GHA Exhibit Opening Reception Image2

The Branch Museum of Architecture and Design is pleased to announce the opening of a new exhibit that celebrates the legacy of Glavé & Holmes Architecture, a nationally-recognized and award-winning architecture, interior design, and planning firm based in Richmond. On display from November 1, 2017 to January 14, 2018, “Glavé & Holmes: 50 Years of Design” showcases the firm’s impact on design.

“Glavé & Holmes understands the transformative power inherent in architecture and design,” said Penelope C. Fletcher, executive director of The Branch Museum. “We are excited to share this exhibit and highlight the firm’s enduring history throughout the Richmond region, in Virginia, and far beyond.”

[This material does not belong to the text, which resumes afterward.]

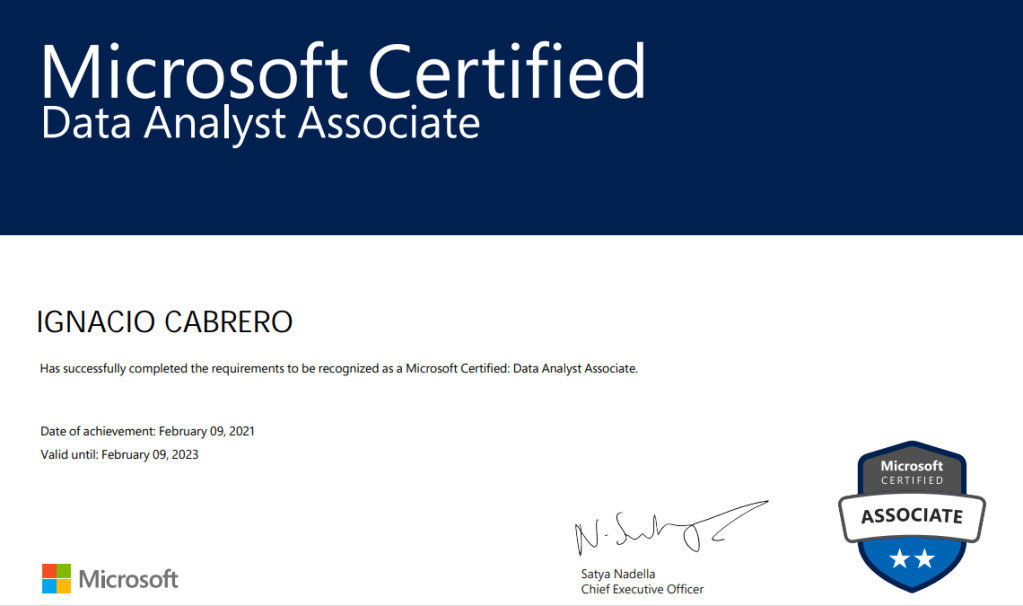
Task: Click the handwritten signature above Satya Nadella
Action: (x=660, y=530)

This exhibition coincides with the firm’s recent 50th anniversary. For over five decades, Glavé & Holmes has created a lasting impact in Virginia and around the country. Local projects featured in the exhibit include the Valentine renovation, the Virginia Historical Society renovation and addition, University of Richmond Carole Weinstein International Center, and Virginia War Memorial Paul & Phyllis Galanti Education Center. A number of projects throughout Virginia and around the country are featured as well.

The exhibit also highlights the firm’s commitment to historic preservation and classical design. For example, Glavé & Holmes Architecture established its Classical Academy to raise conversations and awareness around classical and traditional design. Academy courses are available to anyone interested in furthering their knowledge of architecture’s traditional underpinnings.

“We are honored by this exhibit at The Branch,” said Lori Garrett, senior principal with Glavé & Holmes. “We believe that great architecture can elevate the human spirit. This exhibit is a testament to our firm’s mission to enhance the human condition and our conviction that the true legacy of architecture and design is not only about the buildings themselves, but about the impact they have on people.”

This exhibition is second in a series at The Branch Museum highlighting architects who have had long term and sustained influence on architecture throughout Virginia and beyond. This specific exhibit is unique because it is the first time the museum has displayed a collective retrospective of an entire firm.